全球性金融危机爆发七年后,世界经济复苏进程进入转折点。这种复苏的基础来自两个方面,一是发达经济体逐步走向比较稳定的增长,美国和欧元区的就业、通胀等宏观经济指标趋好,发达经济体参与国际经济的力度在恢复,贸易增速明显;二是新兴市场与发展中经济体尽管经济增速略有下降,但是动能明显增强,尤其是中印经济发展势头依然迅猛,对世界经济的影响力稳步上升。需要注意的是,这种复苏的基础仍然不够坚实,需要相关国家做出努力,维持向好发展态势。在所有经济大国中,中国的经济增速仍然位居前列,中国经济迈入发展新常态之后,调整步伐和力度不减,对维护开放性世界经济的贡献逐步加大。而美国经济的复苏态势虽日益明朗,但其增长主要来自国内消费,恢复带动世界经济发展的能力还需时日,美国经济短期内还难以为全球经济增长提供强劲动力。

世界经济格局开始发生变化,特别是发展中经济体群体性崛起,为中国改善全球经济治理提供了机会。美国二战后建立的一套国际经济制度,其主要目的是服务于发达经济体,如今面临着困境。发展中经济体已不再只依靠西方国家,不再盲目相信西方的这套经济发展理念,而是积极谋求其他途径。中国既要考虑发达国家建立的制度的优劣,更要针对发展中经济体的需要,创造性地设计新制度。

中国经济和世界经济都步入了中高速增长的“新常态”,彼此要相互适应,合力寻找新的增长模式。中国既要提高消费、扩大内需,进行经济结构转型,也要加快实施新一轮高水平对外开放,加快构建开放性经济体制。对世界而言,除了发达国家,主要还是靠亚洲的新兴市场和发展中经济体,后者将是世界经济增长的主要推动力。就此而言,中国倡导推动“一带一路”建设,实施“五通”工程,统筹两个“新常态”,实现共同发展。中国经济在迈过“刘易斯拐点”之后,也进入了中高速增长、结构优化调整和创新驱动的新阶段。国内和国际两个大局同时发生转型,特别是国际转型,对中国“一带一路”的产业转移将产生复杂的效应。

2.国际产能合作与产业转移

2015年3月28日,国家发展和改革委员会(简称国家发改委)、外交部、商务部经国务院授权,联合发布了《推动共建丝绸之路经济带和21世纪海上丝绸之路的愿景与行动》(简称《愿景和行动》),正式拉开了“一带一路”建设的大幕。“一带一路”被视作一项“战略构想”,其主要内容是政策沟通、设施联通、贸易畅通、资金融通和民心相通“五通”,其战略目标是与沿线国家共建利益共同体、责任共同体和命运共同体。[3]“一带一路”指导小组办公室负责人认为,“一带一路”规划对中国未来35年的发展进行了总体构想,是一份类似于政府白皮书性质的文件,中国自己今后会不断完善它,同时也会与沿线各国“共商”来完善它。[4]

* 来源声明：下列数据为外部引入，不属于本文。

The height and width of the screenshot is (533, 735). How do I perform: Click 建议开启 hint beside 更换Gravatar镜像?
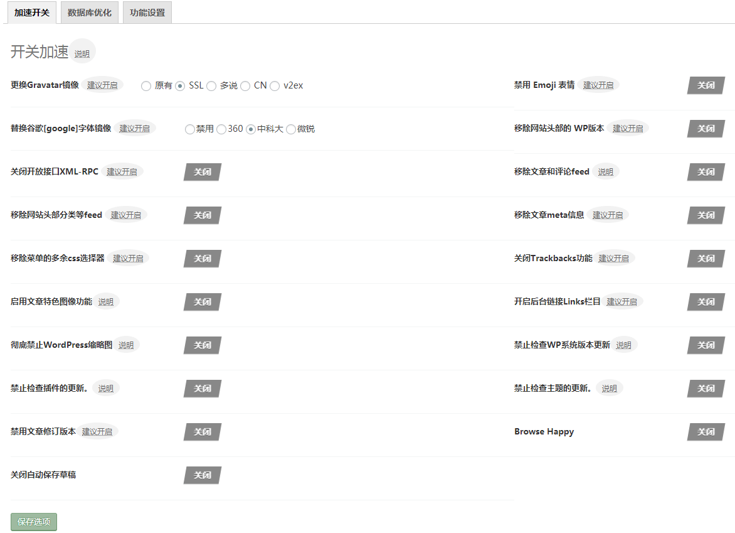102,85
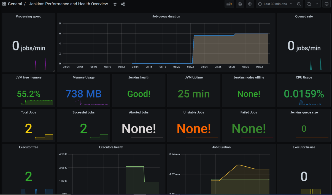Viewport: 332px width, 195px height.
Task: Open dashboard settings with the gear icon
Action: (x=250, y=4)
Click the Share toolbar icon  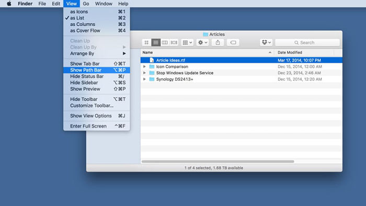pyautogui.click(x=218, y=42)
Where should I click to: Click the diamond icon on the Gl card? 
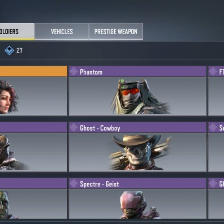213,183
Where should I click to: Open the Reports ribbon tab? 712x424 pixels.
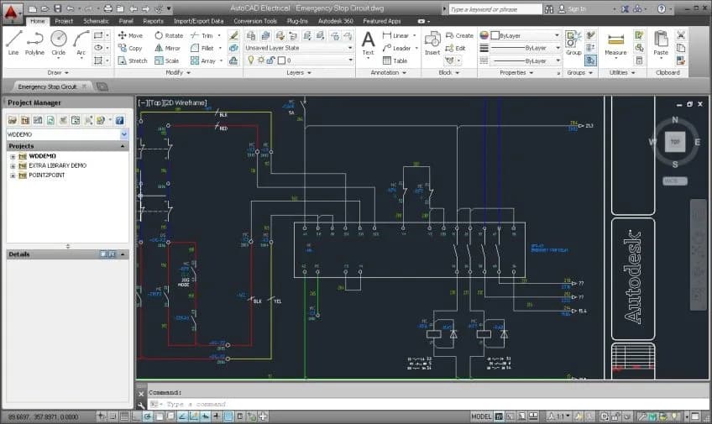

在“一带一路”倡议提出后,相关措施陆续推出,值得注意的是国务院相继出台培育外贸竞争优势、国际产能合作和制造业强国战略等政策规划。2015年5月12日发布的《国务院关于加快培育外贸竞争新优势的若干意见》要求全面提升与“一带一路”沿线国家经贸合作水平,主要内容包括深化贸易合作、拓展产业投资和优化周边经贸发展格局。[5]2014年,国务院办公厅曾印发《关于支持外贸稳定增长的若干意见》,但其内容约为新文件内容的三分之一。与旧文件相比,新文件强调全球总需求不振,大规模国际产业转移明显放缓,贸易保护主义持续升温等国际新形势,希望推动中国外贸实现“五个转变”。新文件强调加强贸易与产业结合,全面参与全球价值链、产业链重构进程,提高产业国际竞争力。如果说2014年国务院办公厅的文件还是一个各部委落实具体任务意义上的办公指导意见,那么2015年的这份文件则是统筹国内、国际两个大局、提升外贸新优势的一种中期规划。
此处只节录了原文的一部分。